WHAT TO WORK ON » Exact copies of the lines below, from the one with "Task: Open the オペレーション名 dropdown" up to and including the one with "Click the green", are what this calls for; leave out pictures.

RAW DATA »
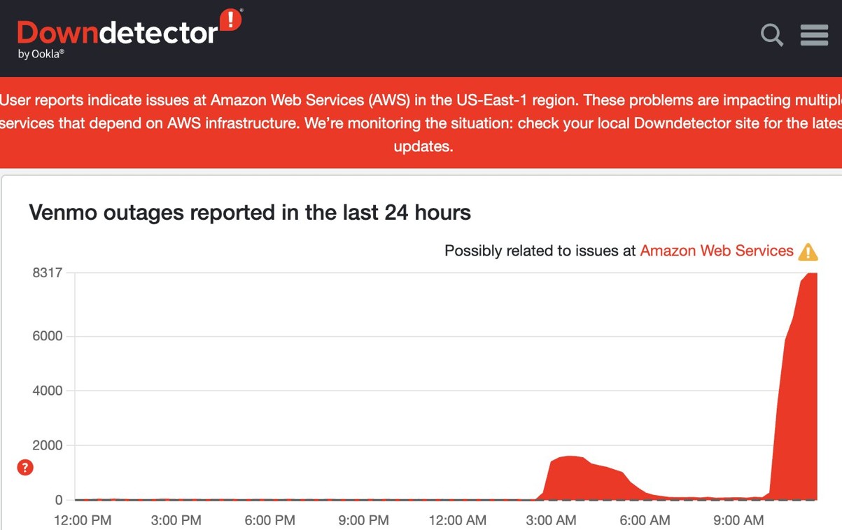The image size is (842, 530).
Task: Click the red AWS alert banner
Action: click(421, 123)
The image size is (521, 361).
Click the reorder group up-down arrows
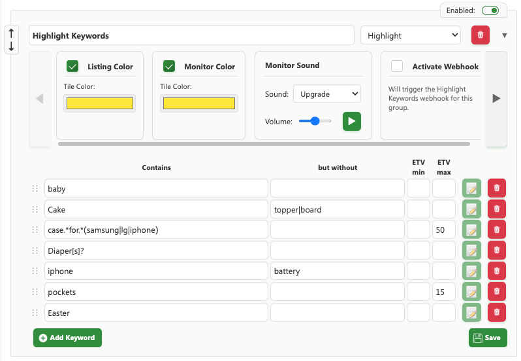pos(11,40)
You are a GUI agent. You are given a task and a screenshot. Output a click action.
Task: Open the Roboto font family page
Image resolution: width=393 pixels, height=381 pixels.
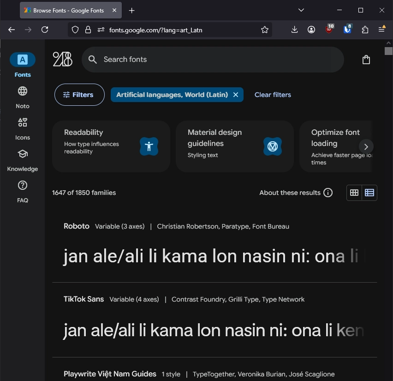click(x=76, y=226)
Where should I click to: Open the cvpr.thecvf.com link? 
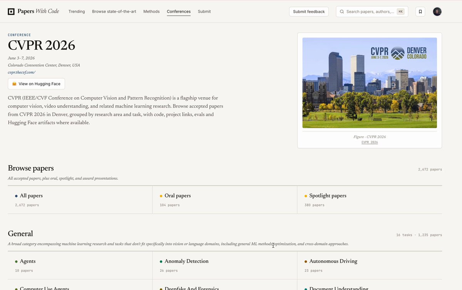click(22, 72)
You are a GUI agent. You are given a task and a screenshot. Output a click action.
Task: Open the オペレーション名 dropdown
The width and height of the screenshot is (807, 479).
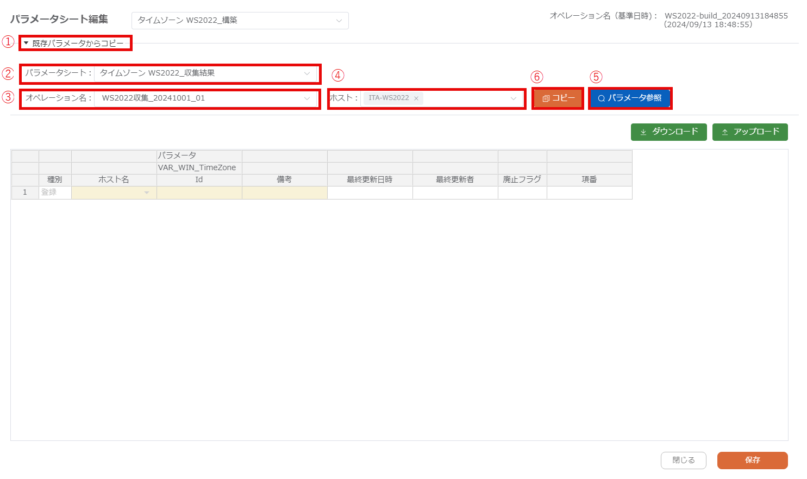[x=205, y=98]
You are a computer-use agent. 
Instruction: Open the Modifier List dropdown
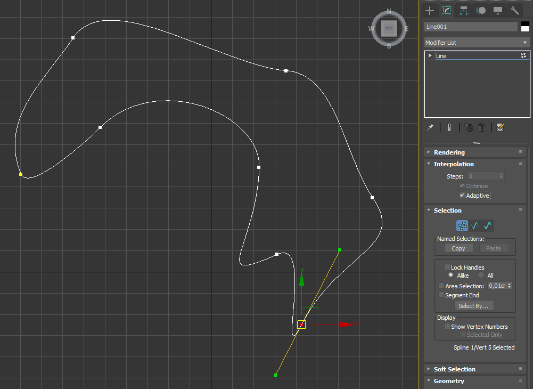click(x=477, y=43)
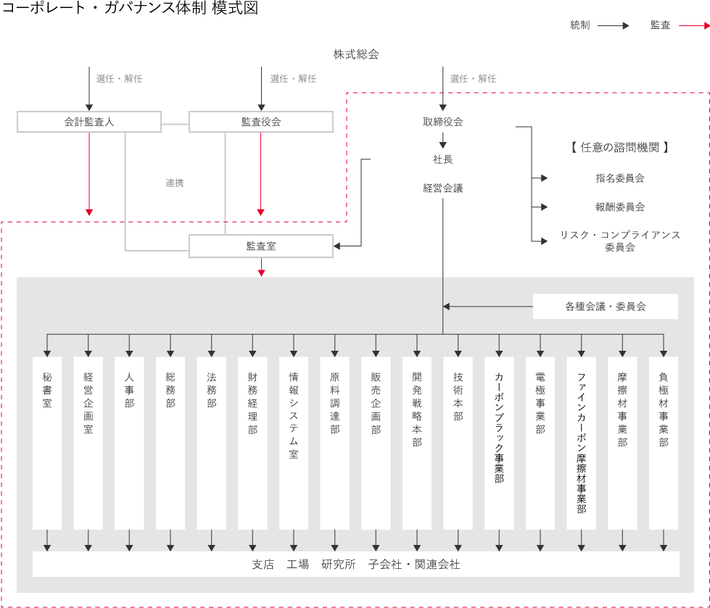Click the 人事部 department column

129,442
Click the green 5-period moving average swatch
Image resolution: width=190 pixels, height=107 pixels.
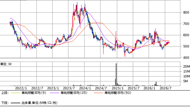click(x=15, y=93)
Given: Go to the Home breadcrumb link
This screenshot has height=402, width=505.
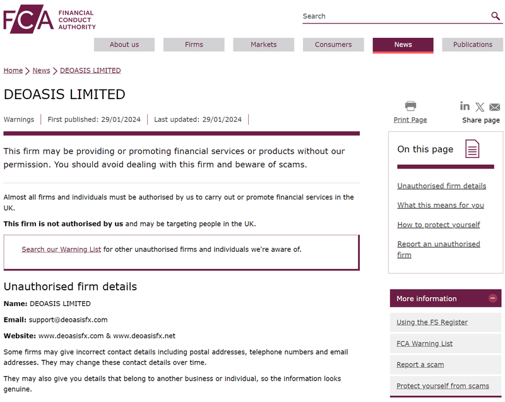Looking at the screenshot, I should click(x=13, y=71).
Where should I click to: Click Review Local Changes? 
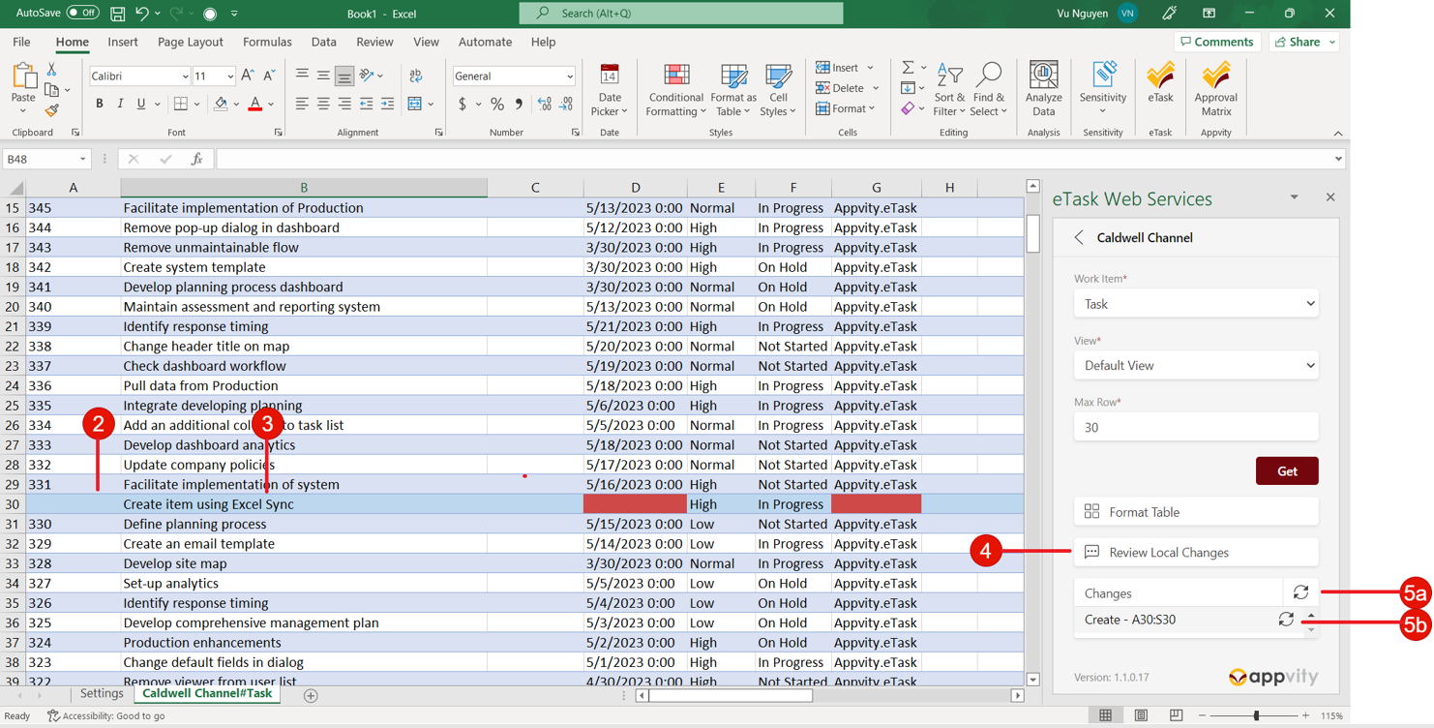tap(1196, 553)
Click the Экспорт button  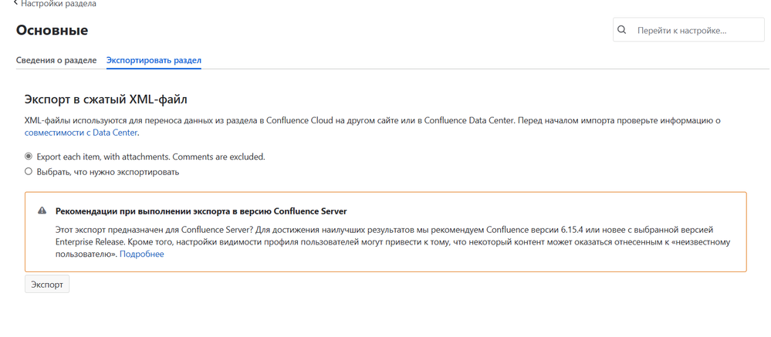[x=47, y=285]
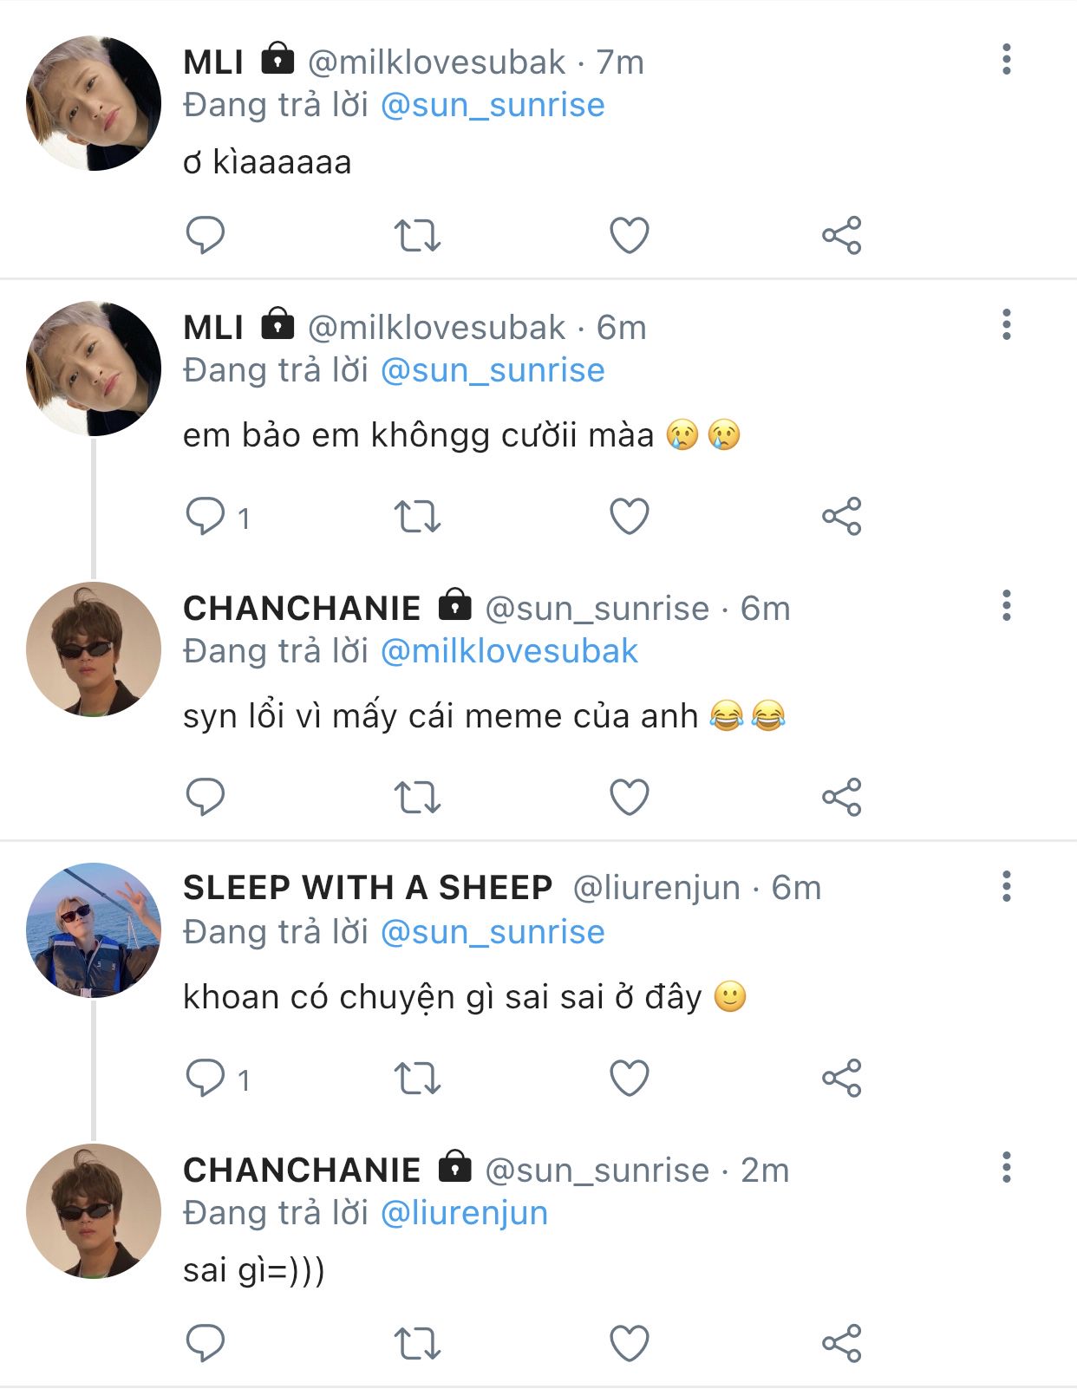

YOUR RESPONSE »
Task: Open the オペレーション名 dropdown
The width and height of the screenshot is (807, 479).
[x=205, y=98]
You are a computer-use agent. 
Instruction: Open the Modifier List dropdown
click(x=477, y=43)
Click the 人事部 department column

129,442
Click the green 5-period moving average swatch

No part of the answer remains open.